Voilà! C'est en plein ça.
Invitation

Dans la foulée de l'outrance verbale

Après la lecture de cette chronique de Denise Bombardier dans Le Devoir, vous croyez que je peux dire qu'un vin a un goût magique?

Cette question est anecdotique puisque je me la pose à l'instant même pour un merveilleux mandat qu'on m'a proposé. La question sous-jascente devient d'autant plus pertinente lorsque l'on produit des textes d'exposition ou autres envolées d'expression écrite.

À quel moment le mot juste (pour lequel je suis une farouche partisane!) doit-il céder le passage à la poésie?

Tant pour le vin que pour la question de muséo-principes, vous en pensez quoi?

Commentaires

debobec

Les textes de Dame Bombardier ont toujours un trait commun: l'intégrisme.
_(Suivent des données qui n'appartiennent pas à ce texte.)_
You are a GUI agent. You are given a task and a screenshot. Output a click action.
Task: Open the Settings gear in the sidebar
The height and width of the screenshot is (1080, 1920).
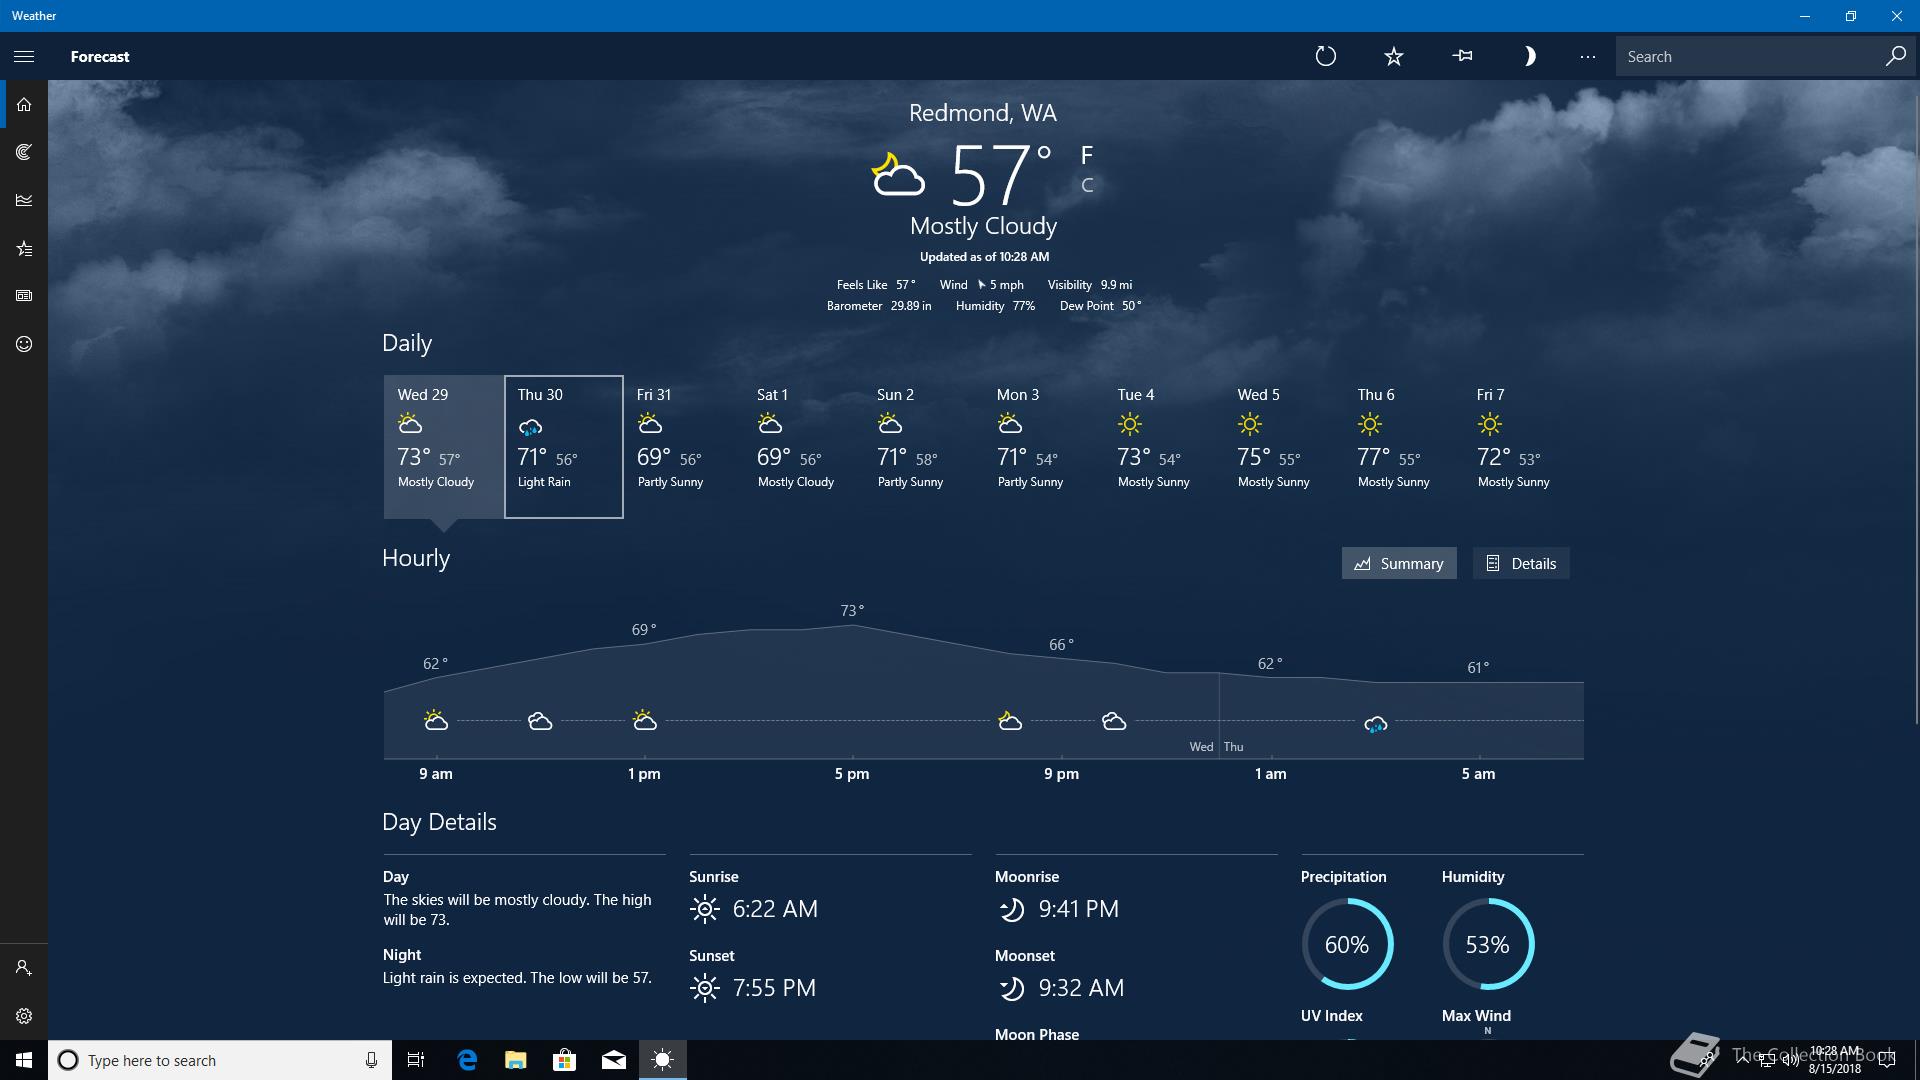pyautogui.click(x=24, y=1016)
Une absence: la nuance démocratique. Quant au mot juste, Dame Bombardier a toujours à la portée de la main un dictionnaire qui lui fournit des tas de mots. Son papier publié dans Le Devoir remplit toujours la colonne qui lui est donnée. Mais il pourrait aisément être comprimé en deux paragraphes.
Son verbiage est étincellant. Mais la magie n'y est jamais. Un souhait? Oubliez Dame Bombardier. Et faites-vous plaisir :) Bon vin!

Ana

Me voilà rassurée. ;-)

Tout de même, la question se pose encore parce que les textes d'exposition se doivent d'informer de façon juste. Agréable, mais juste.